High grade serous is the most common and the most lethal histotype of ovarian cancer. Tumors almost invariably acquire P53 mutation, DNA double strand break (DSB) repair deficiency and a genomic instability phenotype. High grade serous ovarian cancers are the predominant histotype that develops in patients carrying germline pathogenic mutations in DSB repair genes including BRCA1, BRCA2, BRIP1, RAD51C and RAD51D. Evidence indicates that high grade serous tumors originate from fallopian tube secretory epithelial cells which transform into the precursor lesion serous tubal intra-epithelial carcinomas (STICs) en route to high grade serous ovarian cancers 

Mucinous Ovarian Cancer

Mucinous ovarian cancer is a rare tumor type accounting for approximately 3% of all epithelial ovarian cancers. These tumor are characteristically diagnosed at a younger age than patients diagnosed with other histotype of invasive disease. The tissues and cells of origin of mucinous ovarian cancers remain unknown, but their characteristic morphology and mutational targets in disease progression (i.e. the oncogenes RAS and BRAF) suggest they may derive from tissues with gastrointestinal lineages

Clear Cell Ovarian Cancer

Clear cell ovarian carcinomas represent 5-10% of invasive ovarian cancer with higher rates in Asian population (~11 percent) compared Europeans (~5 percent) and African Americans (~3 percent).
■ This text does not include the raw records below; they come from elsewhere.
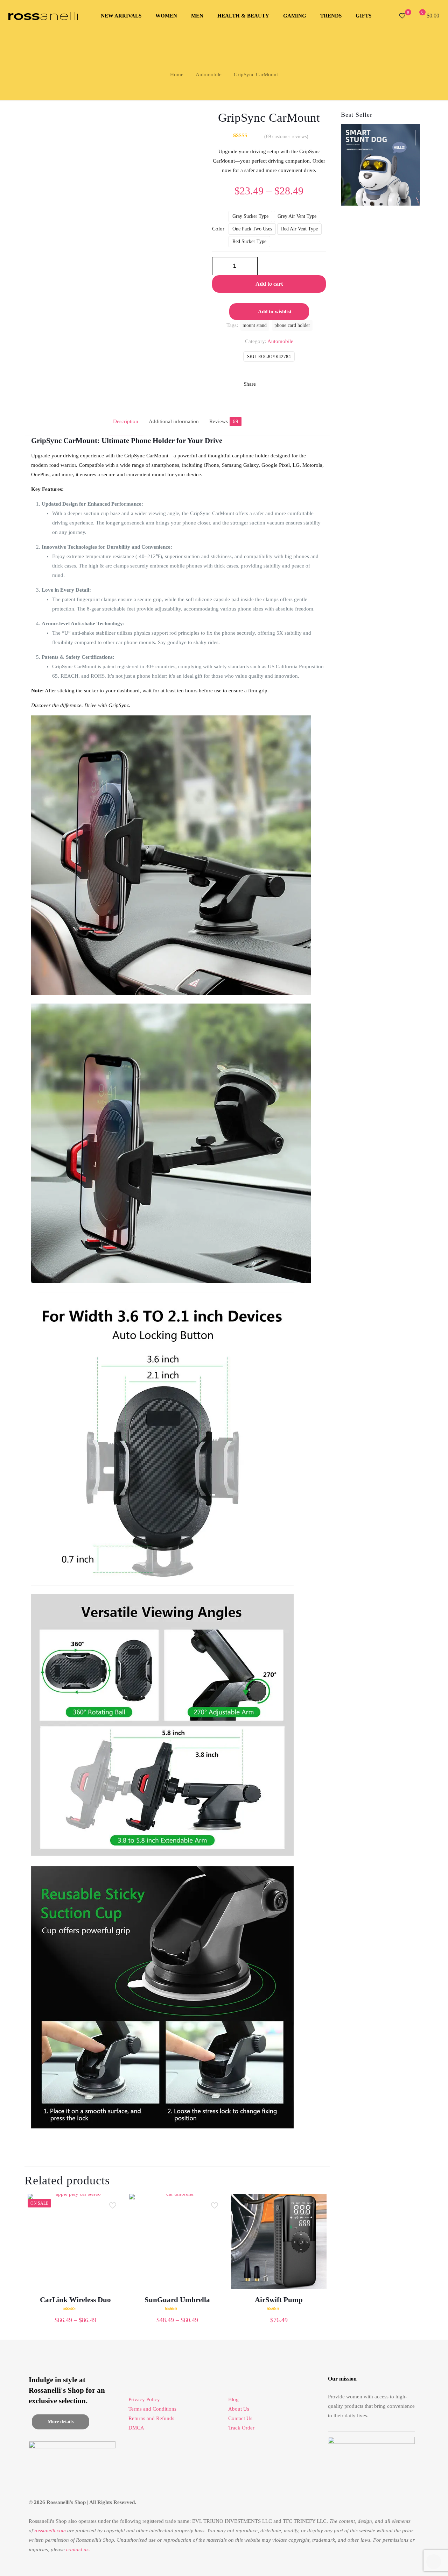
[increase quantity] (250, 266)
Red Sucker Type (249, 241)
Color (218, 228)
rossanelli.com (50, 2530)
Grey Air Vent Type (297, 216)
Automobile (209, 74)
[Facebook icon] (395, 2564)
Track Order (241, 2428)
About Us (238, 2409)
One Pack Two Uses (252, 228)
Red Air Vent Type (299, 228)
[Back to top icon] (414, 2561)
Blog (233, 2399)
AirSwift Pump (279, 2300)
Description (125, 421)
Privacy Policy (144, 2399)
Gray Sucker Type (250, 216)
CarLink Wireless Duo (75, 2300)
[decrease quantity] (220, 266)
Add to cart (269, 284)
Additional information (174, 421)
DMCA (136, 2428)
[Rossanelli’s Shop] (43, 15)
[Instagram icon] (402, 2564)
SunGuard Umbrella (177, 2300)
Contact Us (240, 2418)
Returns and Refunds (151, 2418)
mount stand (255, 325)
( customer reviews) (286, 136)
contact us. (78, 2549)
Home (176, 74)
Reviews (223, 421)
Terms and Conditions (152, 2409)
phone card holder (292, 325)
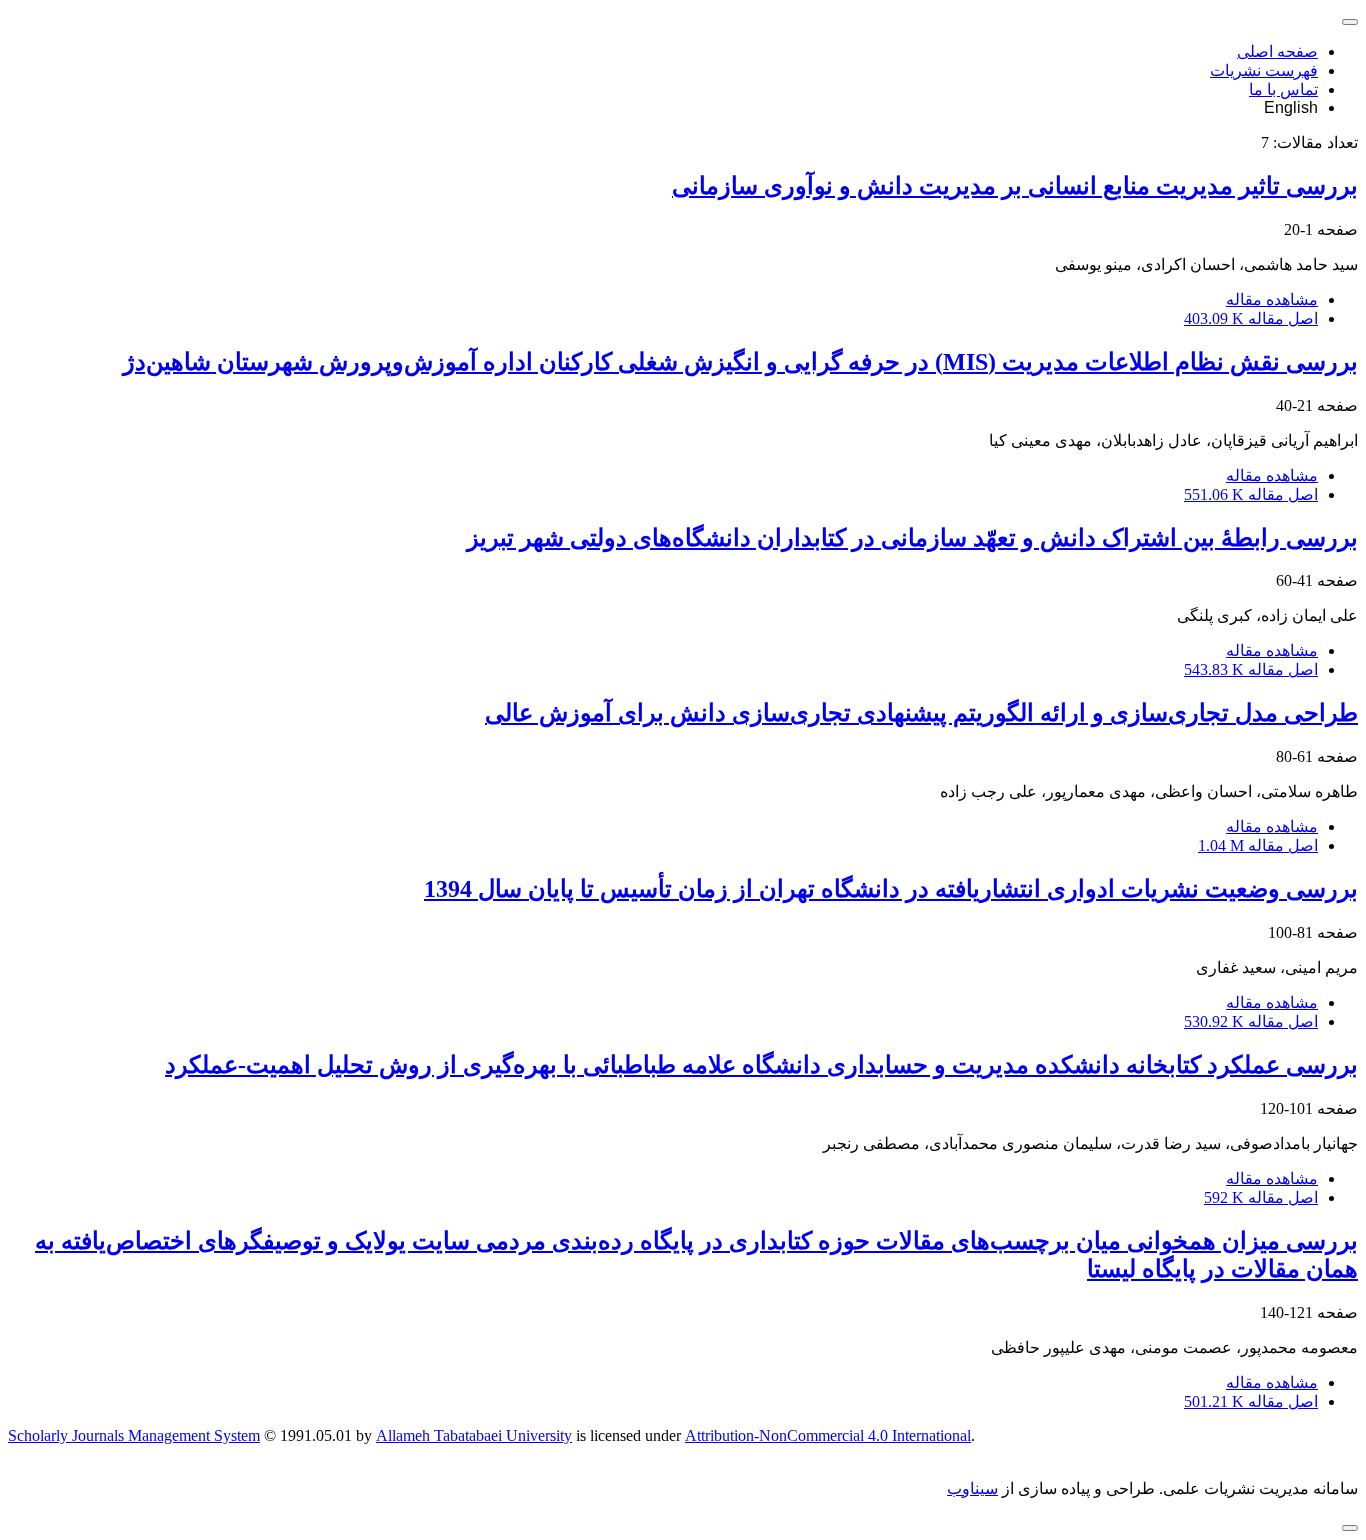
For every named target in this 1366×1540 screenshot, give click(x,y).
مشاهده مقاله (1272, 299)
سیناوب (972, 1488)
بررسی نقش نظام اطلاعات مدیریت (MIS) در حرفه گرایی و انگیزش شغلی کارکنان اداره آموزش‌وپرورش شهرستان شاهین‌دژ (740, 362)
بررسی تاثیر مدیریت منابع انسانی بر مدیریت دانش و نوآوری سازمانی (1015, 186)
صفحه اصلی (1277, 51)
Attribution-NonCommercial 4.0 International (828, 1435)
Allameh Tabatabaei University (474, 1435)
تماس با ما (1283, 89)
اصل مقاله (1251, 318)
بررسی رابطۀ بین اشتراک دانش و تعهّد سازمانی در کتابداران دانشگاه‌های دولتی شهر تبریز (912, 538)
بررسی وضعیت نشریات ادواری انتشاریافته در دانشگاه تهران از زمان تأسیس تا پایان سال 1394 (891, 889)
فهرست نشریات (1264, 70)
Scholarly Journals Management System (134, 1435)
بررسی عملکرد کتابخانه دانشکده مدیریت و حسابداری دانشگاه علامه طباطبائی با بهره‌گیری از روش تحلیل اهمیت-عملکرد (761, 1065)
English (1291, 107)
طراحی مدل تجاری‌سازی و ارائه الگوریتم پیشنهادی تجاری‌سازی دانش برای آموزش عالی (921, 713)
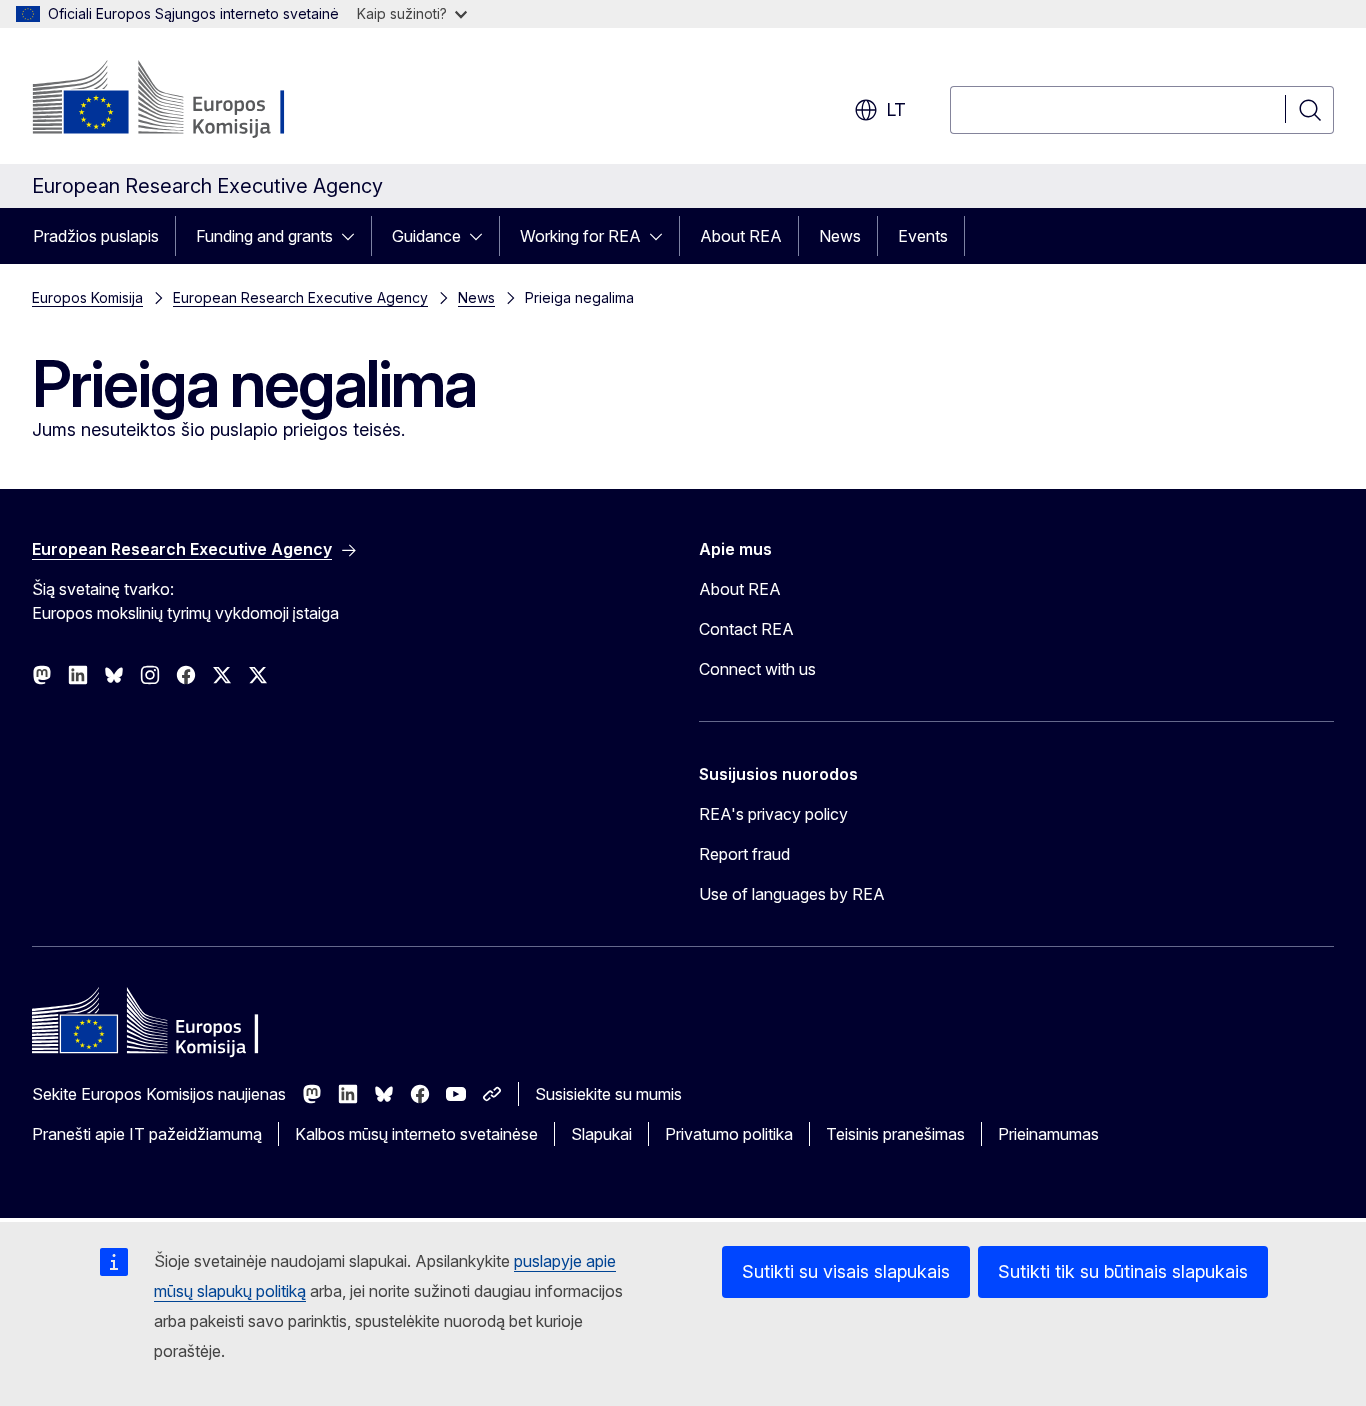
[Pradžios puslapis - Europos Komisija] (193, 100)
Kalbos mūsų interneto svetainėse (416, 1134)
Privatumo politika (729, 1134)
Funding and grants (264, 236)
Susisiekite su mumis (608, 1094)
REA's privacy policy (773, 814)
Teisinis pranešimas (895, 1134)
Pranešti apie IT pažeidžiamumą (147, 1134)
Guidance (426, 236)
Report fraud (744, 854)
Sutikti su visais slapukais (846, 1271)
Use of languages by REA (792, 894)
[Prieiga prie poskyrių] (354, 236)
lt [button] (896, 109)
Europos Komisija (87, 297)
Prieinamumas (1048, 1134)
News (840, 236)
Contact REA (746, 629)
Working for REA (580, 236)
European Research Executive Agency (300, 297)
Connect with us (757, 669)
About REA (741, 236)
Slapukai (601, 1134)
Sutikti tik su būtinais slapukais (1123, 1271)
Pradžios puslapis (96, 236)
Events (923, 236)
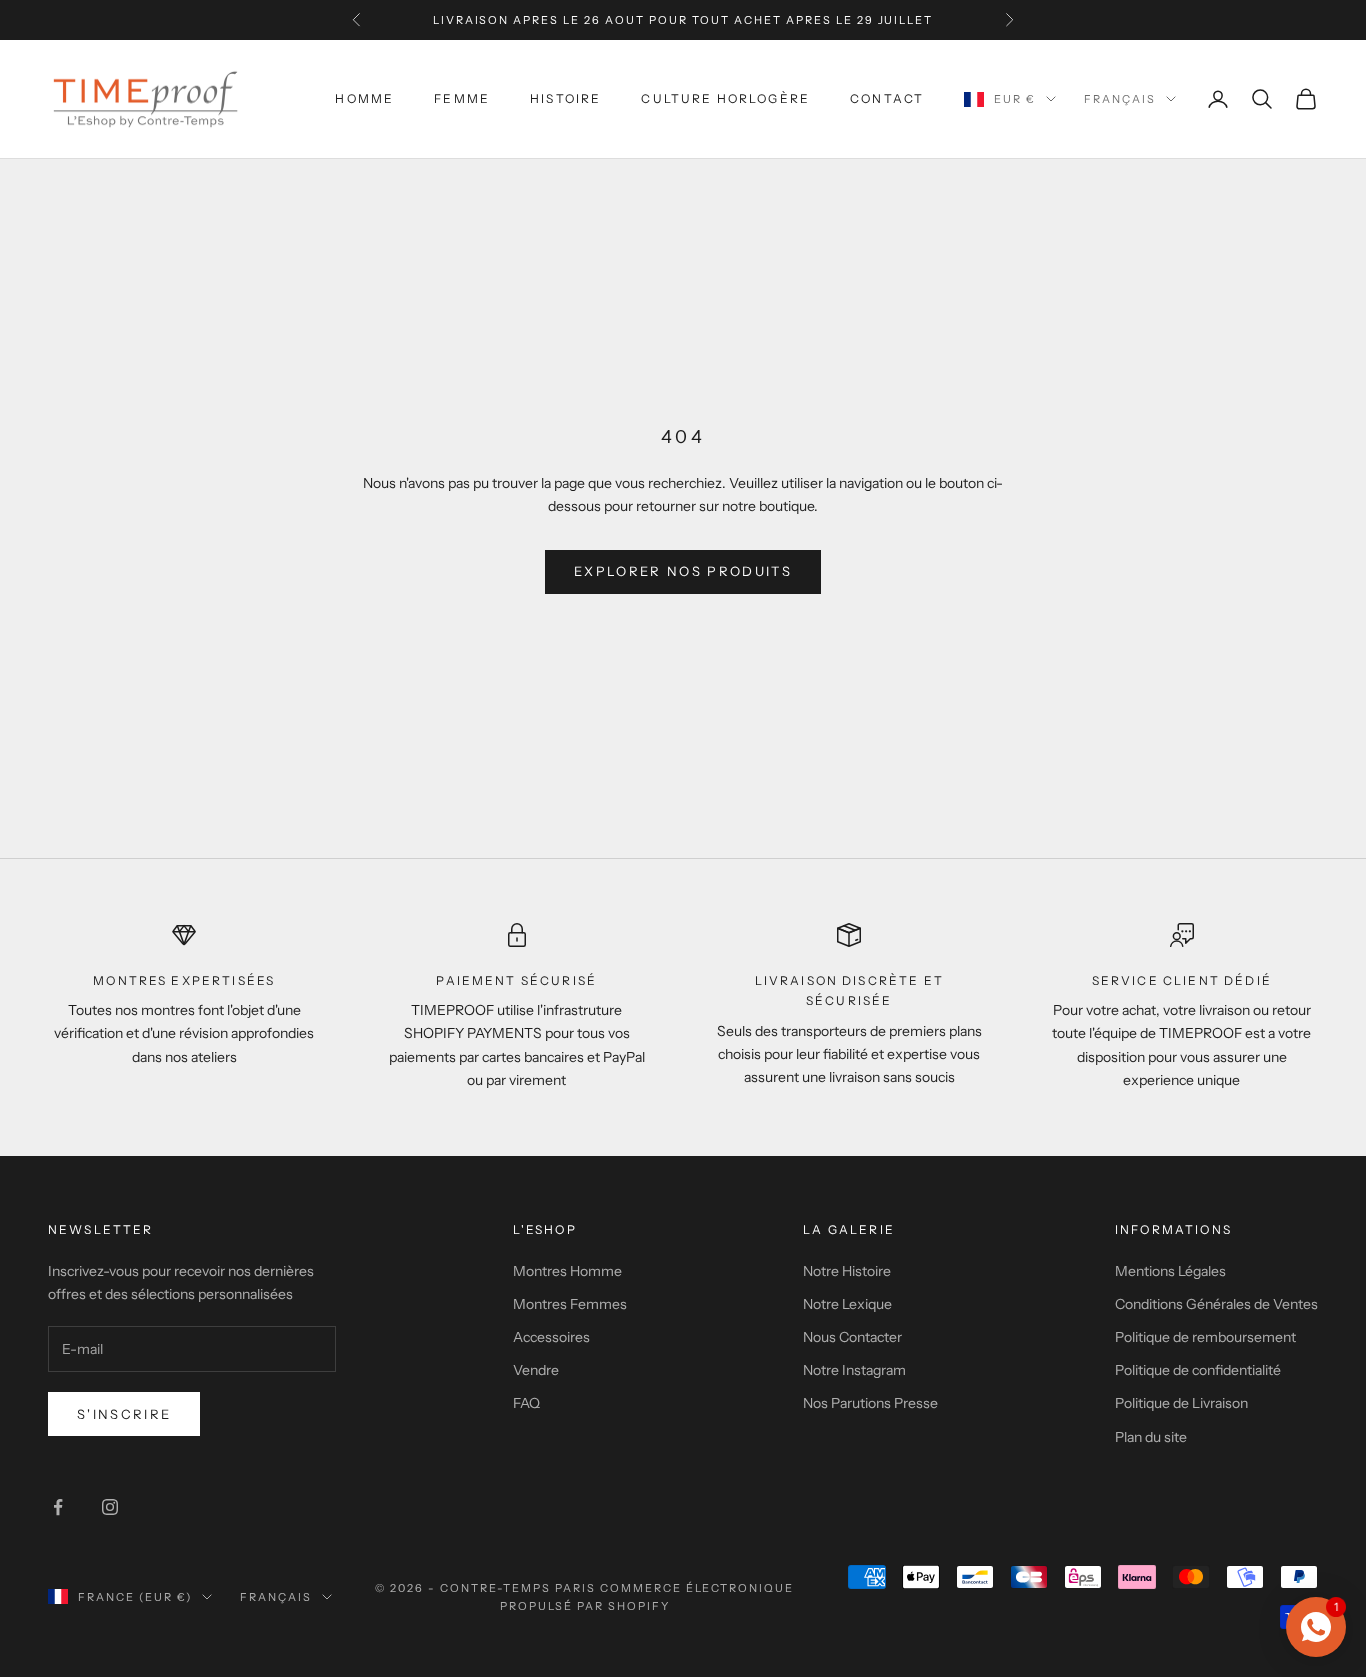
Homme (364, 98)
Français (1120, 99)
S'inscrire (124, 1414)
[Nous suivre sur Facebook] (58, 1507)
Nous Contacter (852, 1337)
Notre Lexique (847, 1304)
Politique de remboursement (1205, 1337)
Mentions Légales (1170, 1271)
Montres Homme (567, 1271)
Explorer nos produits (683, 571)
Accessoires (551, 1337)
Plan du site (1151, 1437)
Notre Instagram (854, 1370)
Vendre (536, 1370)
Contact (887, 98)
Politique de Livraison (1181, 1403)
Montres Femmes (570, 1304)
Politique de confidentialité (1198, 1370)
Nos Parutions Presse (870, 1403)
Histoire (565, 98)
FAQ (526, 1403)
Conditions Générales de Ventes (1216, 1304)
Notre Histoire (847, 1271)
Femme (462, 98)
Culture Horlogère (725, 98)
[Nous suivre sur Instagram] (110, 1507)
Women dignosed with endometriosis are at a particularly increased risk of developing clear cell ovarian cancers  suggesting that endometriotic lesions are a benign precursor for this histotype. Clear cell ovarian cancers have a distinct biology compared to high grade serous  and mucinous tumors which may also reflects the different spectrum of gene mutations associated with cancer developed, which includes ARID1A, PIK3CA, TERT and the mismatch repair genes

Endometrioid Ovarian Cancer

Endometrioid ovarian cancers represent 2 to 4 percent of all invasive epithelial ovarian tumors. Etiologically they share many similarities with clear cell ovarian cancers: They occur more frequently in Asian populations compared to Europeans and African Americans and in women with a history of endometriosis; and they share a similar spectrum of gene mutation targets associated with cancer progression (e.g. ARID1A, PIK3CA, mismatch repair genes). High grade endometrioid and high grade serous ovarian cancers can appear pathologically similar which may reflect differences in the reporting of gene mutation frequencies and the prevalence of  endometrioid ovarian cancers more generally.